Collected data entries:
*** Begin section ***

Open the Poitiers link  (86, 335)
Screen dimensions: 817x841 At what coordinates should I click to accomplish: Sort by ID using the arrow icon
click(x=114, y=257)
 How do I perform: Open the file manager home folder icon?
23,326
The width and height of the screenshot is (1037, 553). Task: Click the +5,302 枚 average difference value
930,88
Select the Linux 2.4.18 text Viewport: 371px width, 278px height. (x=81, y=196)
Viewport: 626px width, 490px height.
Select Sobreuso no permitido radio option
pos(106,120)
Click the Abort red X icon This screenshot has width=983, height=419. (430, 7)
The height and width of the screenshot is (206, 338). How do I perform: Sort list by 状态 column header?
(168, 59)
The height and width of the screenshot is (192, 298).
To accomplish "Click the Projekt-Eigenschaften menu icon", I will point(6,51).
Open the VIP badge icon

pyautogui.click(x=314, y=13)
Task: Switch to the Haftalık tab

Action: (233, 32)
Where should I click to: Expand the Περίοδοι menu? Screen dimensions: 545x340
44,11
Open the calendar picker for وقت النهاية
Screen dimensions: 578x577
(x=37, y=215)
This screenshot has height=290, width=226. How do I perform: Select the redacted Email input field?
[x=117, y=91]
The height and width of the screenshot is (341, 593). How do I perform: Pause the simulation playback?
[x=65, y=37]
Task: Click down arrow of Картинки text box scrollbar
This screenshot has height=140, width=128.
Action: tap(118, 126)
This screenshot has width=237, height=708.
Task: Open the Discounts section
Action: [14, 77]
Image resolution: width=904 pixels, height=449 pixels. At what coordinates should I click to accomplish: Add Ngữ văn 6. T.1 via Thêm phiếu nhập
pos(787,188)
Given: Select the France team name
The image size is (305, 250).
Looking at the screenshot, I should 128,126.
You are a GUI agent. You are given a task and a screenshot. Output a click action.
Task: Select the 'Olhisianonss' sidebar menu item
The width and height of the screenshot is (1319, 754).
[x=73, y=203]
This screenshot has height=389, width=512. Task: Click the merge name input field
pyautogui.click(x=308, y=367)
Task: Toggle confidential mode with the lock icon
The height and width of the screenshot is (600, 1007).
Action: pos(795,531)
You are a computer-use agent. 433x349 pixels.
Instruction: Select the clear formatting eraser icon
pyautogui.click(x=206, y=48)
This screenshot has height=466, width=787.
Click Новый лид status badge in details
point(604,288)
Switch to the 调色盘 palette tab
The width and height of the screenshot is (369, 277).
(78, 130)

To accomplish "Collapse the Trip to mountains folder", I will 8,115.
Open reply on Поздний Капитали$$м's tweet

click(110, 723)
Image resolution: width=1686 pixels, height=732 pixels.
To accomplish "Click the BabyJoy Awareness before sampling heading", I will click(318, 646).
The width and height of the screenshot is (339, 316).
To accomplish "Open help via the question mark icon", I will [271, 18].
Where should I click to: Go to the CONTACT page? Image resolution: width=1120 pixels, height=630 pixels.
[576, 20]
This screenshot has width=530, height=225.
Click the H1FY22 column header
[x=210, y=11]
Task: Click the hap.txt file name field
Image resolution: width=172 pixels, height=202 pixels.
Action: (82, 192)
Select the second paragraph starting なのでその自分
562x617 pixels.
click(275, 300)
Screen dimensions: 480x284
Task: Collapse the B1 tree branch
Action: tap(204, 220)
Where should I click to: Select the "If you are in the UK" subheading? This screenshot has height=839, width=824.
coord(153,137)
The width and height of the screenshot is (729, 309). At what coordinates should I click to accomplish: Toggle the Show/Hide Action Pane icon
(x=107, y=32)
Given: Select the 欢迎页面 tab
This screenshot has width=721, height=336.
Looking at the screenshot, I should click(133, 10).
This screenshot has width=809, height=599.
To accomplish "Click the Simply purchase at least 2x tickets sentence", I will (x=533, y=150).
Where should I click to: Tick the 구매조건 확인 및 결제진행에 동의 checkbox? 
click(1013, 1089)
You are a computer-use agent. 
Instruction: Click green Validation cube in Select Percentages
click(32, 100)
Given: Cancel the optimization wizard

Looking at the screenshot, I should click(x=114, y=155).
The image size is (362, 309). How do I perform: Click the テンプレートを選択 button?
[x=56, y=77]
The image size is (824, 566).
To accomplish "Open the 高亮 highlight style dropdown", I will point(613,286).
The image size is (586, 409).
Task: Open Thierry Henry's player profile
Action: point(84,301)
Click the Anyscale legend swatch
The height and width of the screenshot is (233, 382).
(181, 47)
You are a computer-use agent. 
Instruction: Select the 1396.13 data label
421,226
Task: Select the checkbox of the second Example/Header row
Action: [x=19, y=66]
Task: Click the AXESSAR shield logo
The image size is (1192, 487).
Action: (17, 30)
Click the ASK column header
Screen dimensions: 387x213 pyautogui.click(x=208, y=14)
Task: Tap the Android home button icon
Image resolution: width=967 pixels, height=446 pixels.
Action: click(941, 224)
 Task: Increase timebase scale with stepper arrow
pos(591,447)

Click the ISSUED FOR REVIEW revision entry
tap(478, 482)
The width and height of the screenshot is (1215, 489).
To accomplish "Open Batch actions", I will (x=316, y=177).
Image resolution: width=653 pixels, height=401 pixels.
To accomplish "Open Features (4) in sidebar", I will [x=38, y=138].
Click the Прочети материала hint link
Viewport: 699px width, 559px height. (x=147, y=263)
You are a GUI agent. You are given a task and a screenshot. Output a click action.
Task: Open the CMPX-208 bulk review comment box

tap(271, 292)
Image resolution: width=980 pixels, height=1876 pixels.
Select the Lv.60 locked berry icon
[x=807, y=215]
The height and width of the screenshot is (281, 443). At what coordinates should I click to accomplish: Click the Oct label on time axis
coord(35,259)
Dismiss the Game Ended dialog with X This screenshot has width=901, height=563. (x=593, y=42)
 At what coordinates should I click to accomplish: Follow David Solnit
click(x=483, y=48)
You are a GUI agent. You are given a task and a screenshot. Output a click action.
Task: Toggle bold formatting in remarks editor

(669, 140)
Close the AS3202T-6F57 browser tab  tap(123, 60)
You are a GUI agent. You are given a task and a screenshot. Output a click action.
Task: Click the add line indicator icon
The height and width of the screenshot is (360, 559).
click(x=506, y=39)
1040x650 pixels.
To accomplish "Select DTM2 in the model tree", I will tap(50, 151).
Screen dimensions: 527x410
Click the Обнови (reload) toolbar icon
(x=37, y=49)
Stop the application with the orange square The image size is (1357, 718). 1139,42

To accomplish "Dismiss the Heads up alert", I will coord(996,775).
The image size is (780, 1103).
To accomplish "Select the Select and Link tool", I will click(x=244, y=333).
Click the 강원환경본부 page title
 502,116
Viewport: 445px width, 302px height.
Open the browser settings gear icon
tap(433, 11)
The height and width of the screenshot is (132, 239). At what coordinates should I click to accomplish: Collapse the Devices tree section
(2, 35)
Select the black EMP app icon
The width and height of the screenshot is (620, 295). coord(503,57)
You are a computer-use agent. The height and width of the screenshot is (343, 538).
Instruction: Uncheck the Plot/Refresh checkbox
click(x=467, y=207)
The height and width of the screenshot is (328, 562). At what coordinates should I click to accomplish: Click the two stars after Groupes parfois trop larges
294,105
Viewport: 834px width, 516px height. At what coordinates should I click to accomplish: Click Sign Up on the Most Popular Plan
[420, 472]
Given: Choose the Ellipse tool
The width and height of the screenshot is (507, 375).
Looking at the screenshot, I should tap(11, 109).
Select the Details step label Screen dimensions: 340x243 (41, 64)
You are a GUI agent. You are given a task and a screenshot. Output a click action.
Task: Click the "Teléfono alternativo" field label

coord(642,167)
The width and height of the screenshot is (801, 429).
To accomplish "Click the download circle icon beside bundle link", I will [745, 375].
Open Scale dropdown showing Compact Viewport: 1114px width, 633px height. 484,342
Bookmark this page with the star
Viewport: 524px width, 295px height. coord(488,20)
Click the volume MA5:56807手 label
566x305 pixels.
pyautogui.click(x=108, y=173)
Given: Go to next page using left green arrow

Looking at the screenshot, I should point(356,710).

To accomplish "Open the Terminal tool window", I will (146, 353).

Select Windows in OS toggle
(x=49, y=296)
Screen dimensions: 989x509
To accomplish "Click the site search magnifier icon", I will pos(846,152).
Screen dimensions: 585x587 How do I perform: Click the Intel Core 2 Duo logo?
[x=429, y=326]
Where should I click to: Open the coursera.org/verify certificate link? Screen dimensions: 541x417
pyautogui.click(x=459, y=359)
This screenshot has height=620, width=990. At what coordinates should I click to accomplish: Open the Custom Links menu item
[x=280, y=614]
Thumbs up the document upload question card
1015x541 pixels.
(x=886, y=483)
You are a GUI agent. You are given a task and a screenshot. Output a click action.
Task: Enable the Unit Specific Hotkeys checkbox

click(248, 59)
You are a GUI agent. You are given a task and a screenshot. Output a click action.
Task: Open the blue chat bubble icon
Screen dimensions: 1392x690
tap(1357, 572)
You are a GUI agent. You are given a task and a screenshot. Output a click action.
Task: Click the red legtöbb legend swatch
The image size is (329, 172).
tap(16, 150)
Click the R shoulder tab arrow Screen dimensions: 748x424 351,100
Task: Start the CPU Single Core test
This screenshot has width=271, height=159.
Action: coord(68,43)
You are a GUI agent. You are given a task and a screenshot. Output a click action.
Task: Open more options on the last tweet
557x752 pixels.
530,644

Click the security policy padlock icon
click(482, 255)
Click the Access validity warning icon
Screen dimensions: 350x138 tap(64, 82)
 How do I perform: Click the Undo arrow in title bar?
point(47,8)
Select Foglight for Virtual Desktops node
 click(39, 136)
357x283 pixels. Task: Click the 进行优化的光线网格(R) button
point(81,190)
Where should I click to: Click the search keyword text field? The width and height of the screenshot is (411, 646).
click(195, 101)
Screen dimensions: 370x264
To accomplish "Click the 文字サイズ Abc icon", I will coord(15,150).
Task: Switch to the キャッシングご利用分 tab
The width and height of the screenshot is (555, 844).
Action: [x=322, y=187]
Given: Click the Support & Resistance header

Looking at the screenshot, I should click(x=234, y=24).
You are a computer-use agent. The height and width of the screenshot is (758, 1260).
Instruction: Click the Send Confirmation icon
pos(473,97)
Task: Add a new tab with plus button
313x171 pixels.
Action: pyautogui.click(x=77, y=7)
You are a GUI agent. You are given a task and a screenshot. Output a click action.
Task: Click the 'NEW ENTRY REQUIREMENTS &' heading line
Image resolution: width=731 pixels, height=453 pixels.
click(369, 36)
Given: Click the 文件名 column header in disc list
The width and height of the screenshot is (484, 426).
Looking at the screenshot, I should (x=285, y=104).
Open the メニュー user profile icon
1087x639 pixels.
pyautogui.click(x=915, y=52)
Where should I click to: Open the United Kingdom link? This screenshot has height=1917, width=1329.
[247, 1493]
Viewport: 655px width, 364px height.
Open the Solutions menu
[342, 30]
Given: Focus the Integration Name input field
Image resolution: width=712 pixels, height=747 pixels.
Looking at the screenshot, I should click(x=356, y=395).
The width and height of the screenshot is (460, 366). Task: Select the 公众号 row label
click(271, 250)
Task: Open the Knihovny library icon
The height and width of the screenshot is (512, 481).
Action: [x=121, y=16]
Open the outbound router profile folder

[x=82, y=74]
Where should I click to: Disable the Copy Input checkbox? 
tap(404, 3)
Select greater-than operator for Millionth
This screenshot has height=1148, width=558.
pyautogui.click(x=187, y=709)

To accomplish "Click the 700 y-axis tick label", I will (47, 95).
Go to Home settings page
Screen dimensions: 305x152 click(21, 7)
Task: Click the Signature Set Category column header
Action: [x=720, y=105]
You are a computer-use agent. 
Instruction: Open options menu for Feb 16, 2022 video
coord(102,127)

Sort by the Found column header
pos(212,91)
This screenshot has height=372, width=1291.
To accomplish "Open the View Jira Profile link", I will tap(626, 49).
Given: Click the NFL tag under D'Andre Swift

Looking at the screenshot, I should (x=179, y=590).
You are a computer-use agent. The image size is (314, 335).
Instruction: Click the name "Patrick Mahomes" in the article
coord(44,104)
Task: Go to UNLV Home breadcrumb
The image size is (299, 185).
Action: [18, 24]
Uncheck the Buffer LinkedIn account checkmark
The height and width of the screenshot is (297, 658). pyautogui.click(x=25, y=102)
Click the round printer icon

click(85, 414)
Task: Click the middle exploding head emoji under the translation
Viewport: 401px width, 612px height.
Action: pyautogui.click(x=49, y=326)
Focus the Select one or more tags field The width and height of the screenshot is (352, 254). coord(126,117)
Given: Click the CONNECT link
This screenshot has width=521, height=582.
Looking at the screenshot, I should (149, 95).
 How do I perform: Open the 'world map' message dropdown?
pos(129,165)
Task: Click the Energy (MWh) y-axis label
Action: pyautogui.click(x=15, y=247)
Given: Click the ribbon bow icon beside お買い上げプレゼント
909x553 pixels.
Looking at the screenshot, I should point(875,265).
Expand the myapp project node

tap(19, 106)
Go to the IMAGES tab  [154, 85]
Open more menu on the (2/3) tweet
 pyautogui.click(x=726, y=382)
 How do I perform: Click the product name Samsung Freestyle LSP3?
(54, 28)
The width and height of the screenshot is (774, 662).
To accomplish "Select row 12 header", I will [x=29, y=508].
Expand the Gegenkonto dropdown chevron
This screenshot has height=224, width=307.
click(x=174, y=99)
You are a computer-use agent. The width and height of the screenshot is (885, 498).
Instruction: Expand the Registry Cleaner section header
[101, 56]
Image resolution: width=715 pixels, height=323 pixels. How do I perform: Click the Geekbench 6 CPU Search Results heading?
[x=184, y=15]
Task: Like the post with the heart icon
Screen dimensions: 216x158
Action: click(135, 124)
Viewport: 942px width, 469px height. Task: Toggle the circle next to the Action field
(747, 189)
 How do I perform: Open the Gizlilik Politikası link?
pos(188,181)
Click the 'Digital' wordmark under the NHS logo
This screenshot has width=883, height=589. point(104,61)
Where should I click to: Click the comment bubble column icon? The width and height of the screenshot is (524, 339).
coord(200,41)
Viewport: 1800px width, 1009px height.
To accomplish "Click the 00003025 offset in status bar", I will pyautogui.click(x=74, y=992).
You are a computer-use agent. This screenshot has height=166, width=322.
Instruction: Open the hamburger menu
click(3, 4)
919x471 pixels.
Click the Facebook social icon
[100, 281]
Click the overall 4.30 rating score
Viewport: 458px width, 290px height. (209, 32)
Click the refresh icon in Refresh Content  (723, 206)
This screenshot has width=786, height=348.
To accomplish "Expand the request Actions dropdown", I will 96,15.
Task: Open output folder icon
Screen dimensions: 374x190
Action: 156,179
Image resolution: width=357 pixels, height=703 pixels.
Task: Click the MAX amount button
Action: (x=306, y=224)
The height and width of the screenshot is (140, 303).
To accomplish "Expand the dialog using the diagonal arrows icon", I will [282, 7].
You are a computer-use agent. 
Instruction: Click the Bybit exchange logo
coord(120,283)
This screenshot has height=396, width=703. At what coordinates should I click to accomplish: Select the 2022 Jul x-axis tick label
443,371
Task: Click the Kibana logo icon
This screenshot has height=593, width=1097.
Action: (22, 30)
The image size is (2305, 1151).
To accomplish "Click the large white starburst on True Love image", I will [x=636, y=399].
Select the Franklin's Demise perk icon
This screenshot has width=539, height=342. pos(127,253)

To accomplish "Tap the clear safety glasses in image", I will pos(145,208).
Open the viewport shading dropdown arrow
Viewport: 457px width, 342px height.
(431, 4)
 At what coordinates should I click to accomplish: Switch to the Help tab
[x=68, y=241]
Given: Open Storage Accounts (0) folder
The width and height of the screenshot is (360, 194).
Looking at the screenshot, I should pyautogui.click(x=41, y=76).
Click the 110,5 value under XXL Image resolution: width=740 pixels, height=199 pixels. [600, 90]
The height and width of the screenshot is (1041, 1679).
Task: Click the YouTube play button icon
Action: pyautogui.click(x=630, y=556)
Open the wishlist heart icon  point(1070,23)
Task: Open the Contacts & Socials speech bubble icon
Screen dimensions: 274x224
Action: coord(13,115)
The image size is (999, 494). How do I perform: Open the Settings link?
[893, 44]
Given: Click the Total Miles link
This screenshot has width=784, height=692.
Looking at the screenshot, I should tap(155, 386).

*** End section ***

Using only the entries above, output the line with "Task: Click the 'NEW", the line with "Given: Click the 文件名", and all lines between them, exactly as they stand.

Exercise result:
Task: Click the 'NEW ENTRY REQUIREMENTS &' heading line
Image resolution: width=731 pixels, height=453 pixels.
click(369, 36)
Given: Click the 文件名 column header in disc list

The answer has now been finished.